Titan Security Keys Could Be Exploited- Google

Titan Security Key Vulnerable
Titan Security Key Vulnerable

Google Titan Security Key is Vulnerable.

Titan Security Keys Could Be Hacked through Bluetooth pairing.

In July 2018, Google Launches Titan Security Key.

Titan Security Keys are malicious-resistant two-factor authentication (2FA) devices that help protect high-value users such as IT admins. Titan Security Keys help to prevent unethical programs and secure your Google Account with the Advanced Protection Program.

Google release the security issue with Bluetooth Low Energy (BLE) Titan Security Key.

What’s the Bug inside the Titan Security Keys?

The bug affects Bluetooth pairing only, so non-Bluetooth security keys are not affected.

Current users of Bluetooth Titan Security Keys should continue to use their existing keys while waiting for a replacement, since security keys provide the strongest protection against phishing.

What is the security issue?

Due to a misconfiguration in the Titan Security Keys’ Bluetooth pairing protocols, it is possible for an attacker who is physically close to you at the moment you use your security key — within approximately 30 feet — to (a) communicate with your security key, or (b) communicate with the device to which your key is paired.

In order for the misconfiguration to be exploited, an attacker would have to align a series of events in close coordination:

  • When you’re trying to sign into an account on your device, you are normally asked to press the button on your BLE security key to activate it.
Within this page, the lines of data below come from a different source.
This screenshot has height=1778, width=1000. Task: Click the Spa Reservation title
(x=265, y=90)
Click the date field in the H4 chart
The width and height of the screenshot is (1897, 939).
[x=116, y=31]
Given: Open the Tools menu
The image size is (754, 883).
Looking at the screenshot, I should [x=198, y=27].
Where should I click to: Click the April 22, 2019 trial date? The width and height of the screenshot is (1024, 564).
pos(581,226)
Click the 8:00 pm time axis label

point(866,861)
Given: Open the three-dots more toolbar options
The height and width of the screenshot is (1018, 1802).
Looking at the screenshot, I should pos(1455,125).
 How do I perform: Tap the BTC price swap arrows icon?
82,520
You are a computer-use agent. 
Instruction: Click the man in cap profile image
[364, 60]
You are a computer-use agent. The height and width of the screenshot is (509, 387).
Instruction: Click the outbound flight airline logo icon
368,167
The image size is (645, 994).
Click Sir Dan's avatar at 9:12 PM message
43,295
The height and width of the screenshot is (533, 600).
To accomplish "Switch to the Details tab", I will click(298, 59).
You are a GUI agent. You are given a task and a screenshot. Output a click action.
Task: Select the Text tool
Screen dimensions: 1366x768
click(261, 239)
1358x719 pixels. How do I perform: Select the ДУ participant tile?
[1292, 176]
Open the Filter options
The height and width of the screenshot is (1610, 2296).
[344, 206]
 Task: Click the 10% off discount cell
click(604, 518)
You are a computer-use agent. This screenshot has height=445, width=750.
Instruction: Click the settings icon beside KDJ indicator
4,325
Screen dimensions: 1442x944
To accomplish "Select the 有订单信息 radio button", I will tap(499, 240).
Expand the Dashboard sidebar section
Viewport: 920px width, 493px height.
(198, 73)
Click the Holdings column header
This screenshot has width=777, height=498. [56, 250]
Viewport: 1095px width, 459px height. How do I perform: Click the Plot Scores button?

An attacker in close physical proximity at that moment in time can potentially connect their own device to your affected security key before your own device connects.
  • In this set of circumstances, the attacker could sign into your account using their own device if the attacker somehow already obtained your username and password and could time these events exactly.
  • Before you can use your security key, it must be paired to your device. Once paired, an attacker in close physical proximity to you could use their device to masquerade as your affected security key and connect to your device at the moment you are asked to press the button on your key.
  • After that, they could attempt to change their device to appear as a Bluetooth keyboard or mouse and potentially take actions on your device.This security issue does not affect the primary purpose of security keys, which is to protect you against phishing by a remote attacker.

How to protect yourself?

Follow the steps for iOS and Android devices.

For iOS devices-

For iOS version 12.2 or earlier running devices, Google recommends using your affected security key in a private place where a potential attacker is not within close physical proximity (approximately 30 feet).

After you’ve used your key to sign into your Google Account on your device, immediately unpair it. You can use your key in this manner again while waiting for your replacement, until you update to iOS 12.3.

Once you update to iOS 12.3, your affected security key will no longer work. You will not be able to use your affected key to sign into your Google Account, or any other account protected by the key, and you will need to order a replacement key.

If you are already signed into your Google Account on your iOS device, do not sign out because you won’t be able to sign in again until you get a new key. If you are locked out of your Google Account on your iOS device before your replacement key arrives, see these instructions for getting back into your account. Note that you can continue to sign into your Google Account on non-iOS devices.

For Android and other devices-

Google recommend using your affected security key in a private place where a potential attacker is not within close physical proximity (approximately 30 feet). After you’ve used your affected security key to sign into your Google Account, immediately unpair it.

Android devices updated with the upcoming June 2019 Security Patch Level (SPL) and beyond will automatically unpair affected Bluetooth devices, so you won’t need to unpair manually. You can also continue to use your USB or NFC security keys, which are supported on Android and not affected by this issue.

How to get a replacement key?

We recommend that everyone with an affected BLE Titan Security Key get a free replacement by visiting google.com/replacemykey.

Is it still safe to use my affected BLE Titan Security Key?

It is much safer to use the affected key instead of no key at all. Security keys are the strongest protection against phishing currently available.

That’swhy Apple and Yubico have refused to support BLE-enabled security keys.